## TASK BRIEF
Copy every record word for word. Pictures are not part of the copy.

<<<<

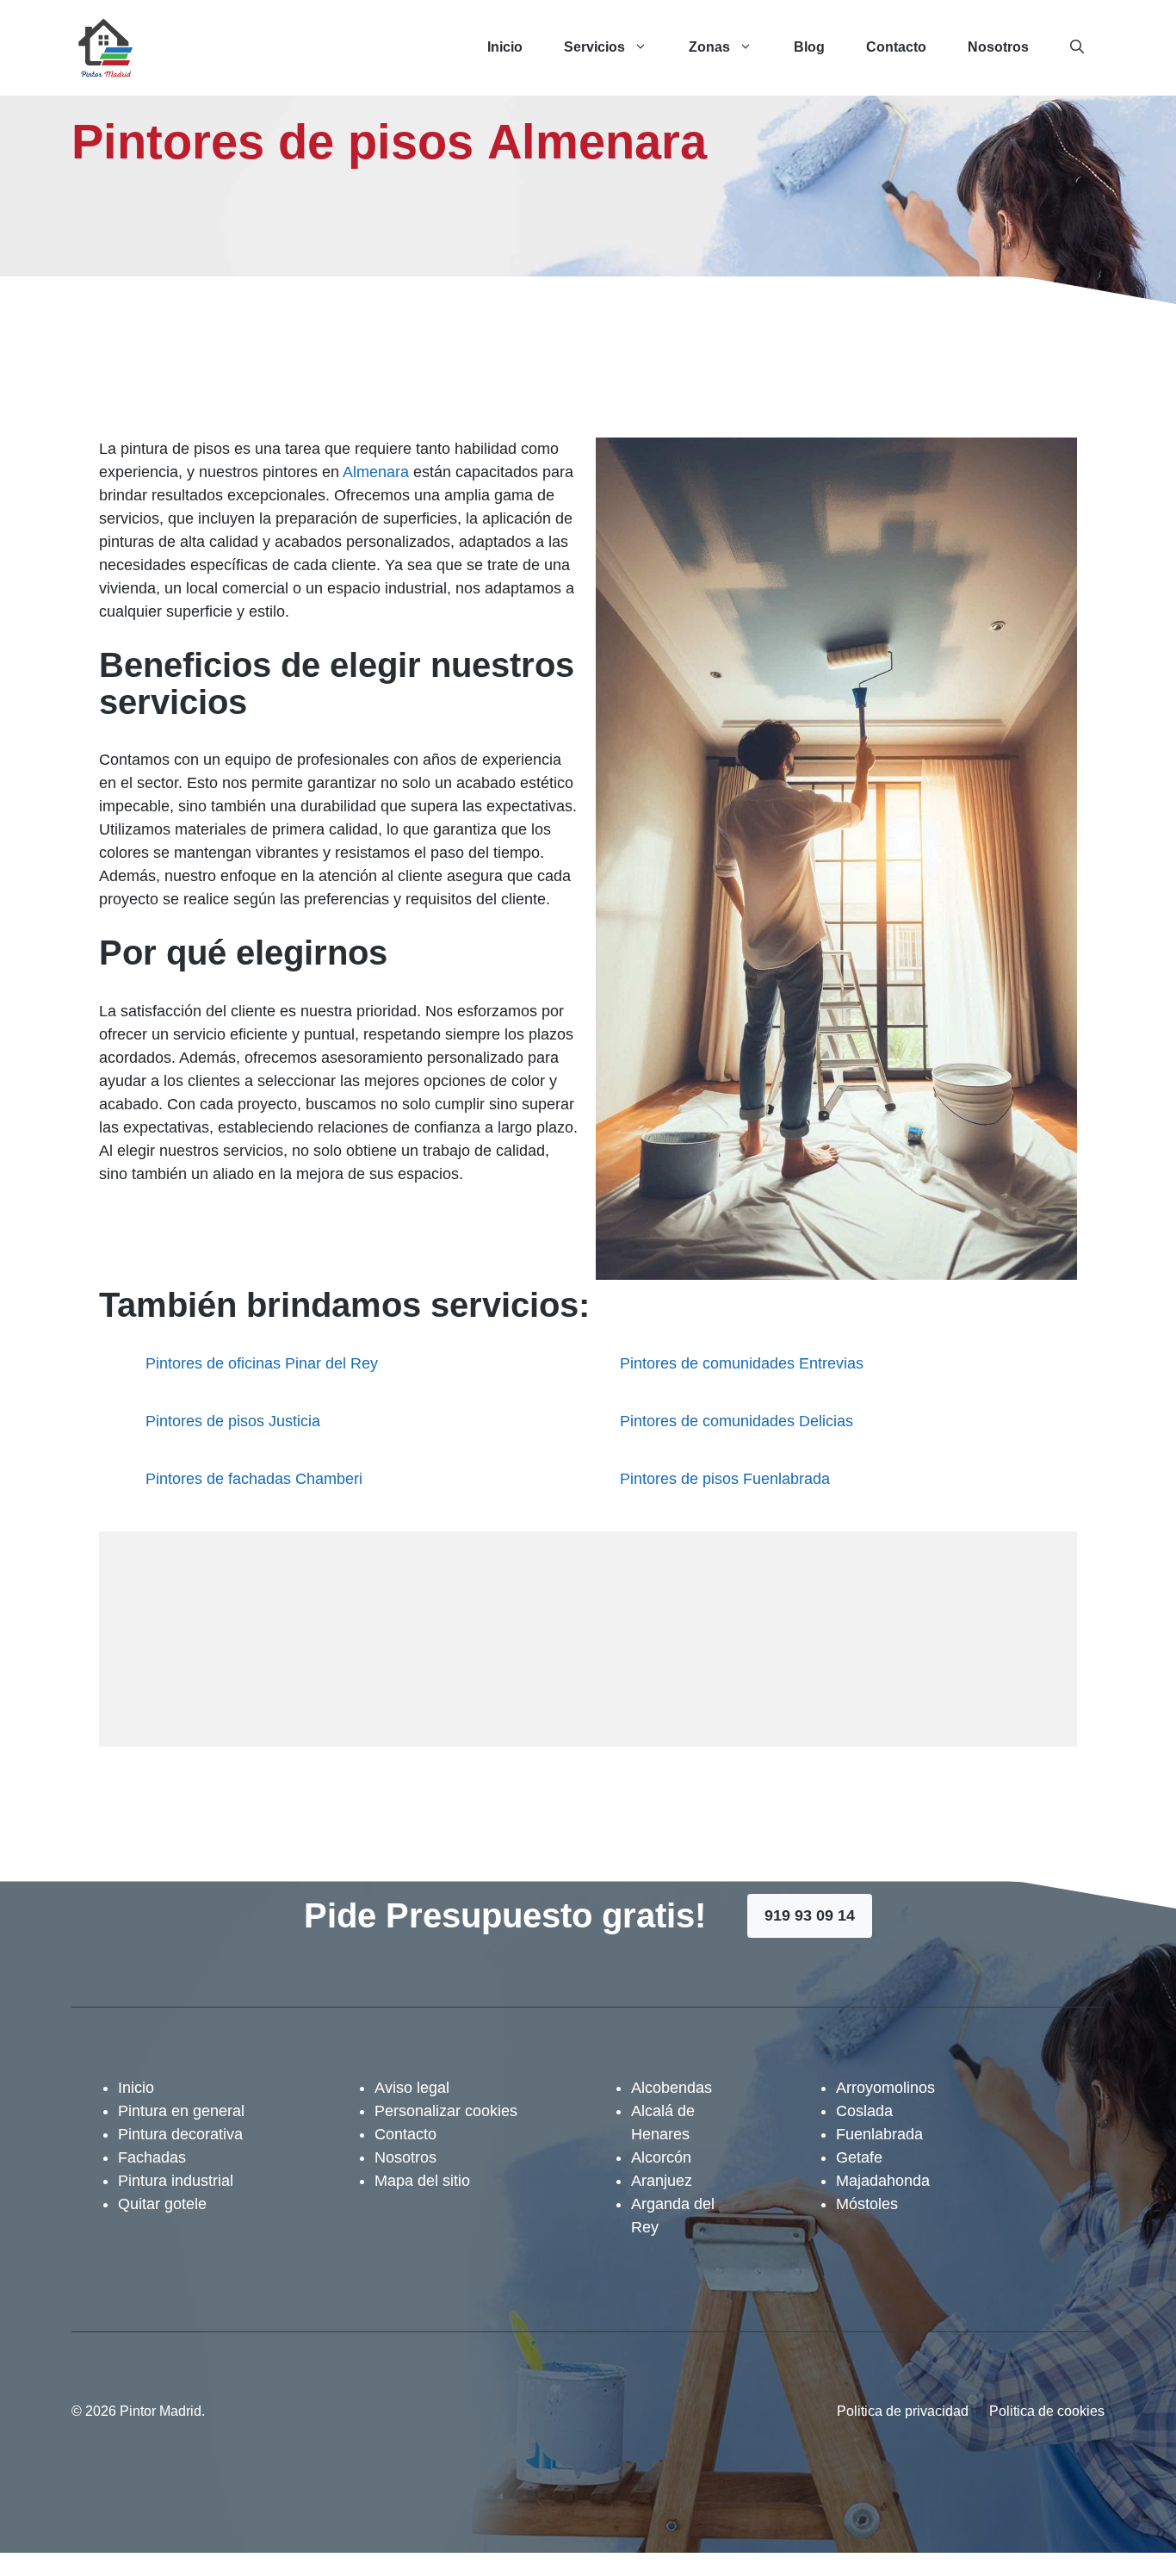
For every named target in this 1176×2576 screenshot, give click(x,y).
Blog (809, 47)
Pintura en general (181, 2111)
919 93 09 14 (809, 1915)
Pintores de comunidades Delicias (736, 1421)
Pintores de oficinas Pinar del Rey (261, 1363)
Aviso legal (411, 2087)
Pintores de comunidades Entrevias (741, 1363)
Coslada (864, 2111)
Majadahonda (883, 2180)
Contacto (896, 47)
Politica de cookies (1047, 2411)
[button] (1077, 47)
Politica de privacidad (903, 2411)
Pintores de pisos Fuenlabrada (725, 1478)
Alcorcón (661, 2157)
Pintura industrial (175, 2180)
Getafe (859, 2157)
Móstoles (867, 2204)
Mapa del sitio (422, 2180)
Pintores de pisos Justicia (232, 1421)
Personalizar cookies (445, 2111)
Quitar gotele (162, 2204)
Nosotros (998, 47)
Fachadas (152, 2157)
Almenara (376, 472)
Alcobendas (671, 2087)
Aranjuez (661, 2180)
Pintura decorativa (180, 2134)
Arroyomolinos (885, 2087)
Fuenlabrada (879, 2134)
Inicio (505, 47)
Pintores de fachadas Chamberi (253, 1478)
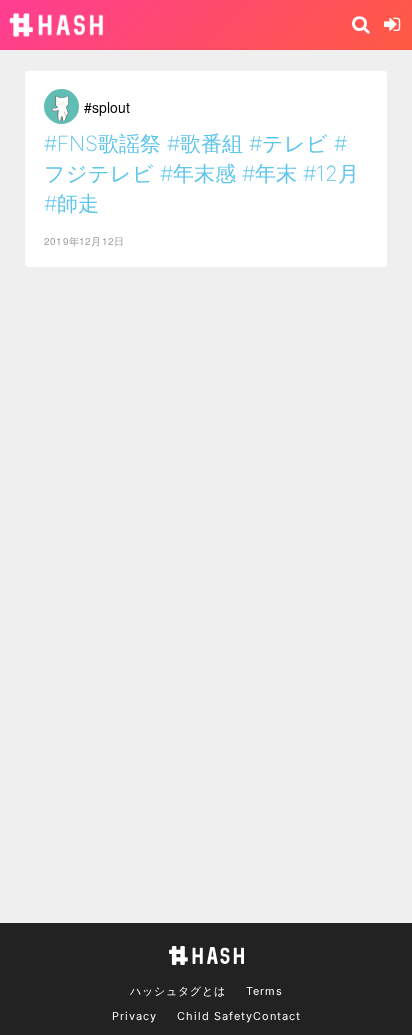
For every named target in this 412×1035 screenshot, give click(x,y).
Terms (264, 991)
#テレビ (288, 143)
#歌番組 (205, 143)
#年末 (269, 173)
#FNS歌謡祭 (102, 143)
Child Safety (215, 1016)
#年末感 (198, 173)
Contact (277, 1016)
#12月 (331, 173)
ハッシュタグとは (178, 991)
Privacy (134, 1016)
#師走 (71, 203)
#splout (107, 107)
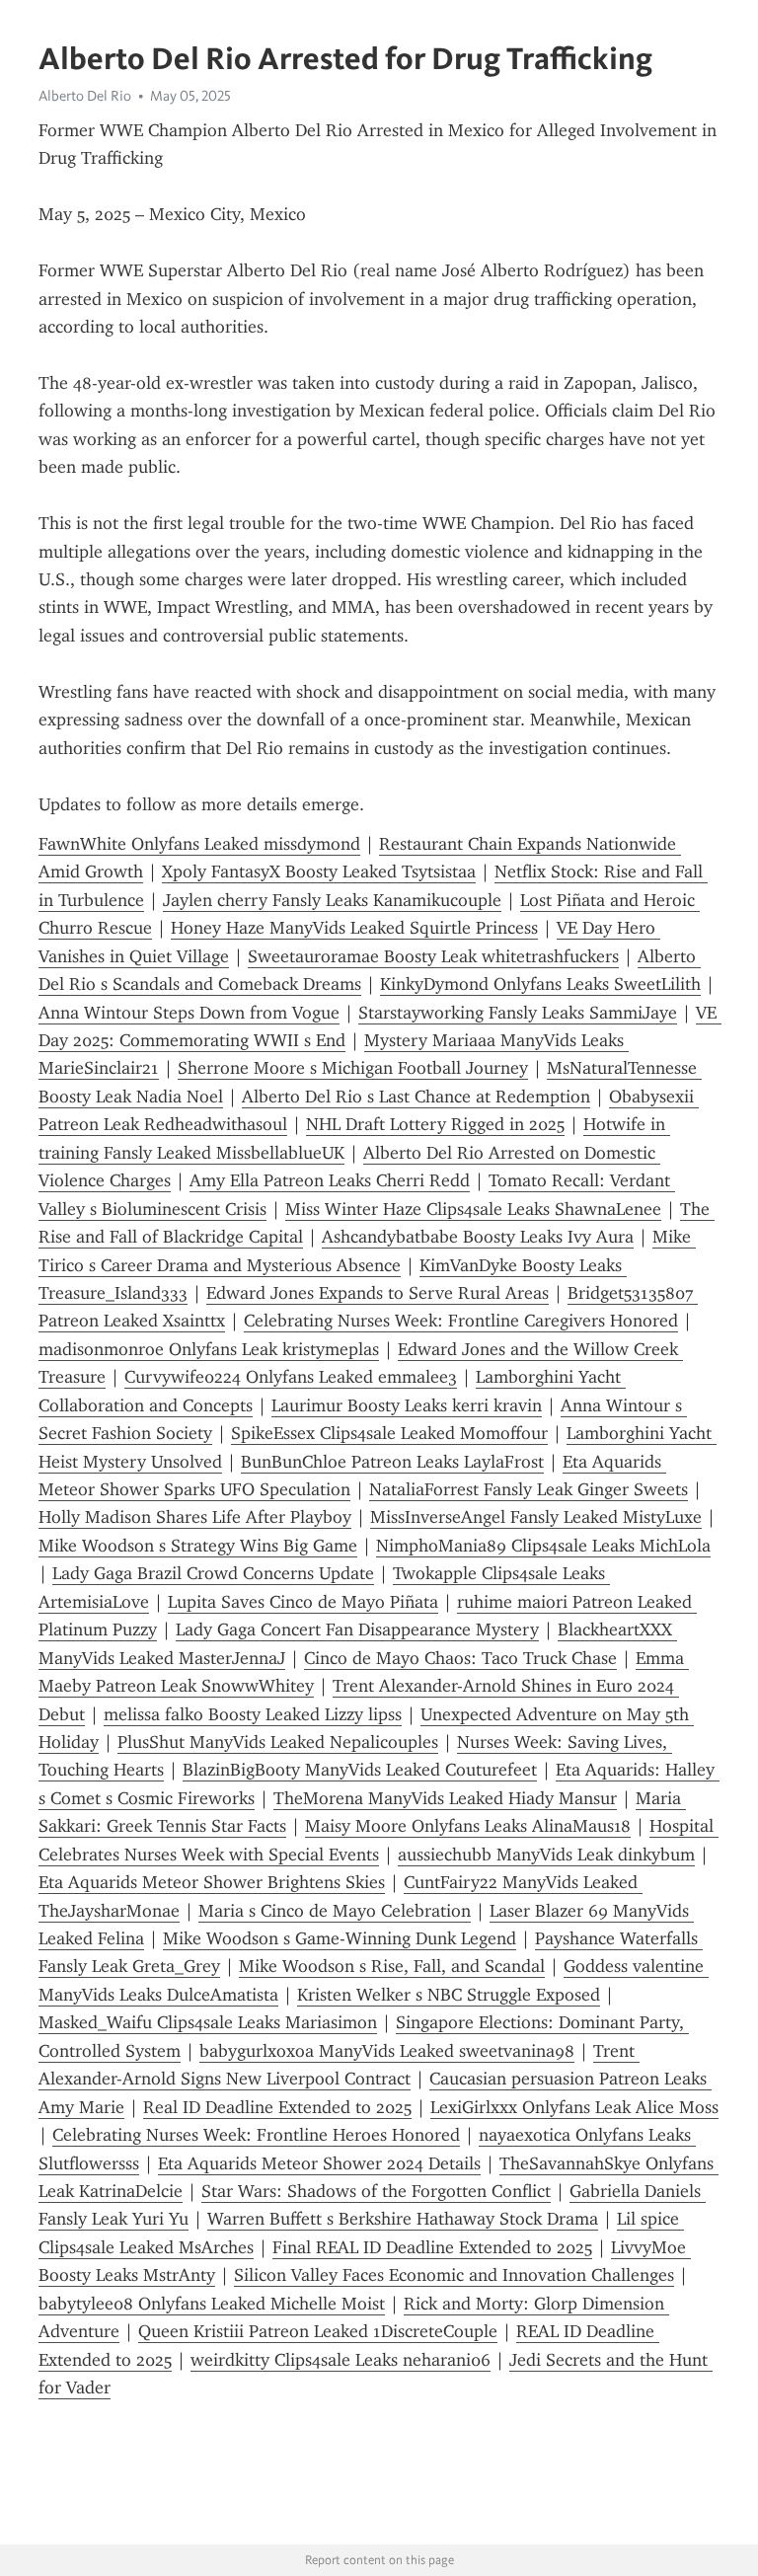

>>>>

## RESPONSE TO THIS TASK
For every named target in this 1176×2576 screenshot, give click(x,y).
Blog (809, 47)
Pintura en general (181, 2111)
919 93 09 14 (809, 1915)
Pintores de comunidades Delicias (736, 1421)
Pintores de oficinas Pinar del Rey (261, 1363)
Aviso legal (411, 2087)
Pintores de comunidades Entrevias (741, 1363)
Coslada (864, 2111)
Majadahonda (883, 2180)
Contacto (896, 47)
Politica de cookies (1047, 2411)
[button] (1077, 47)
Politica de privacidad (903, 2411)
Pintores de pisos Fuenlabrada (725, 1478)
Alcorcón (661, 2157)
Pintura industrial (175, 2180)
Getafe (859, 2157)
Móstoles (867, 2204)
Mapa del sitio (422, 2180)
Pintores de pisos Justicia (232, 1421)
Personalizar cookies (445, 2111)
Quitar gotele (162, 2204)
Nosotros (998, 47)
Fachadas (152, 2157)
Almenara (376, 472)
Alcobendas (671, 2087)
Aranjuez (661, 2180)
Pintura decorativa (180, 2134)
Arroyomolinos (885, 2087)
Fuenlabrada (879, 2134)
Inicio (505, 47)
Pintores de fachadas Chamberi (253, 1478)
For every named target in this 412×1035 screenshot, give click(x,y).
Terms (264, 991)
#テレビ (288, 143)
#歌番組 (205, 143)
#年末 (269, 173)
#FNS歌謡祭 (102, 143)
Child Safety (215, 1016)
#年末感 (198, 173)
Contact (277, 1016)
#12月 (331, 173)
ハッシュタグとは (178, 991)
Privacy (134, 1016)
#師走 (71, 203)
#splout (107, 107)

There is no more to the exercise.